→ What to produce: From the first line to the last, output the records exactly and drop any images.

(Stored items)
........
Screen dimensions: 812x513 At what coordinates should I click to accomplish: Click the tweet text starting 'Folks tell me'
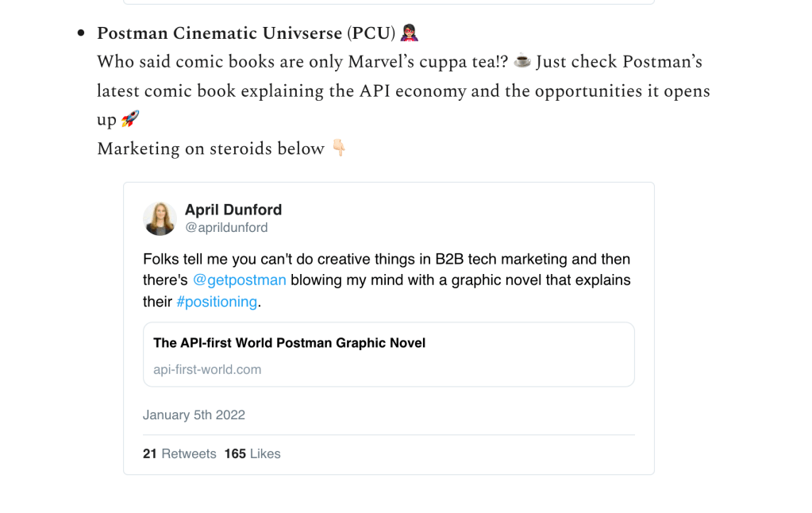point(386,259)
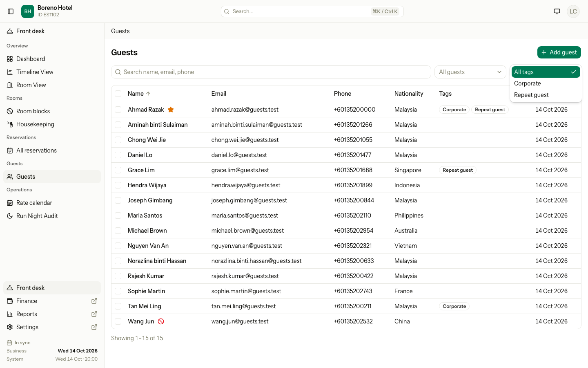Click the Name column sort arrow
This screenshot has width=588, height=368.
(x=148, y=94)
........
→ Task response:
Screen dimensions: 812x513 At what coordinates should I click to accomplish: Click the tweet text starting 'Folks tell me'
point(386,259)
Click the Name column sort arrow
This screenshot has width=588, height=368.
(x=148, y=94)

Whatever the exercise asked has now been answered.